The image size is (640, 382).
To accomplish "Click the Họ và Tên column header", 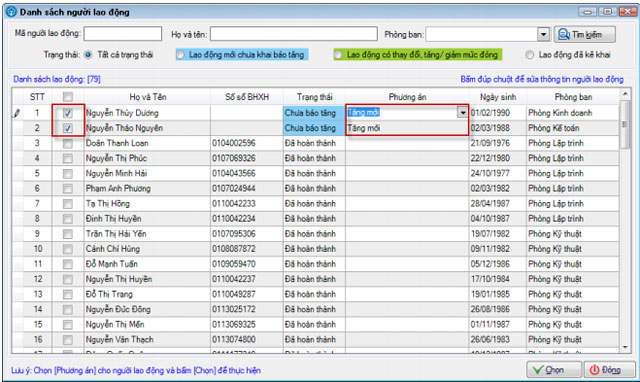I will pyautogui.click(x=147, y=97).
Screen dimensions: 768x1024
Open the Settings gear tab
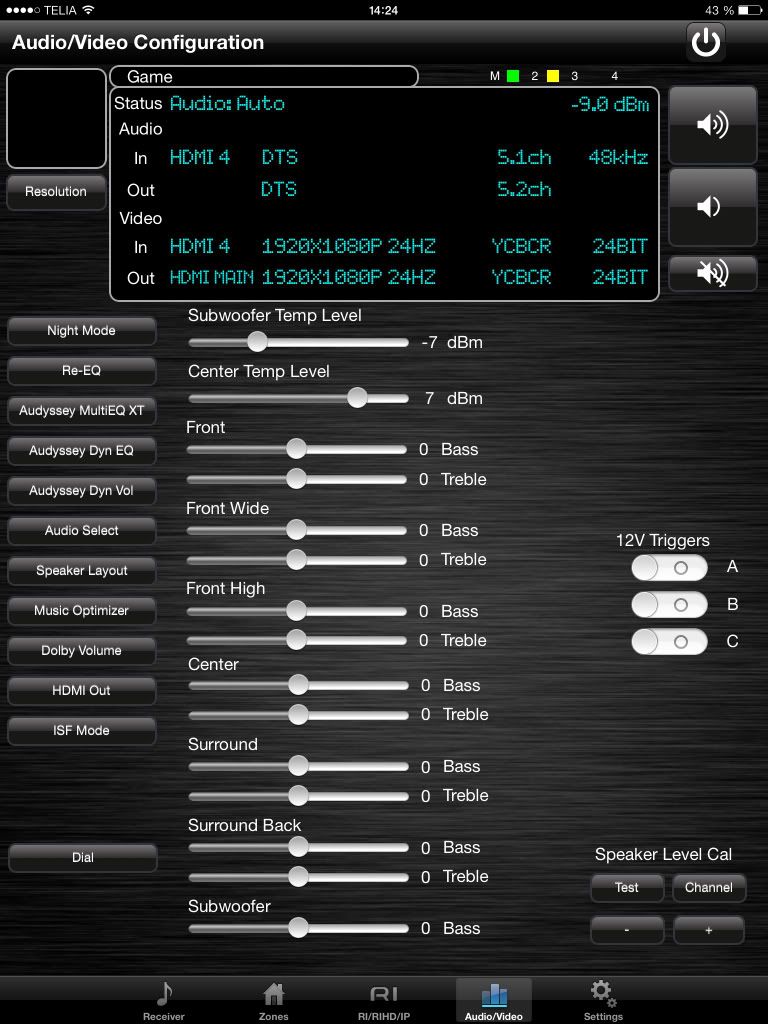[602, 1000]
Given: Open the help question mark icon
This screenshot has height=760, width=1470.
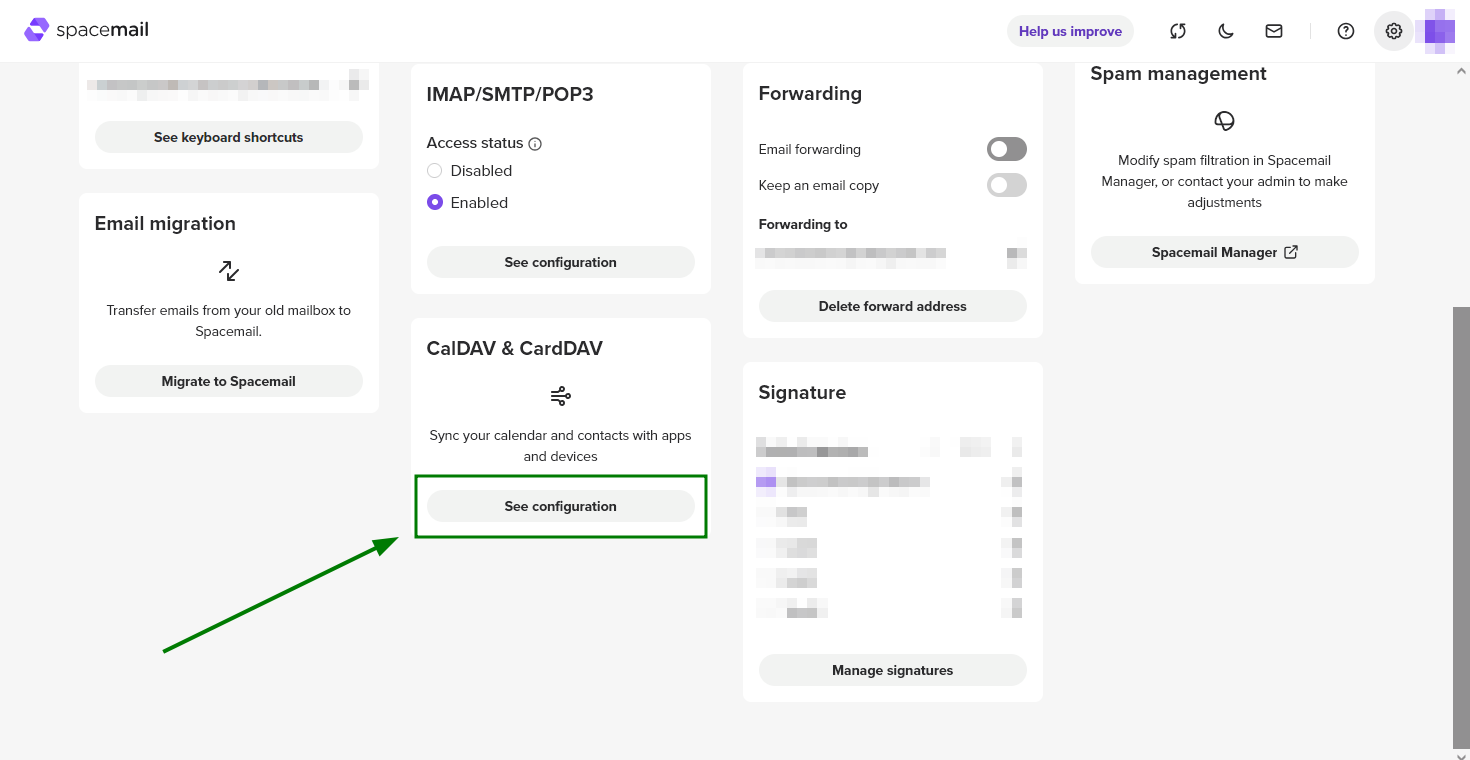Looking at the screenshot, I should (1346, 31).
------------
_Directions for this task_
Please copy only the lines from the one that contains "Given: Open the help question mark icon" through the last line of the records, exactly, and keep every picture out of the copy.

_Response to this task_
Given: Open the help question mark icon
This screenshot has height=760, width=1470.
Looking at the screenshot, I should (1346, 31).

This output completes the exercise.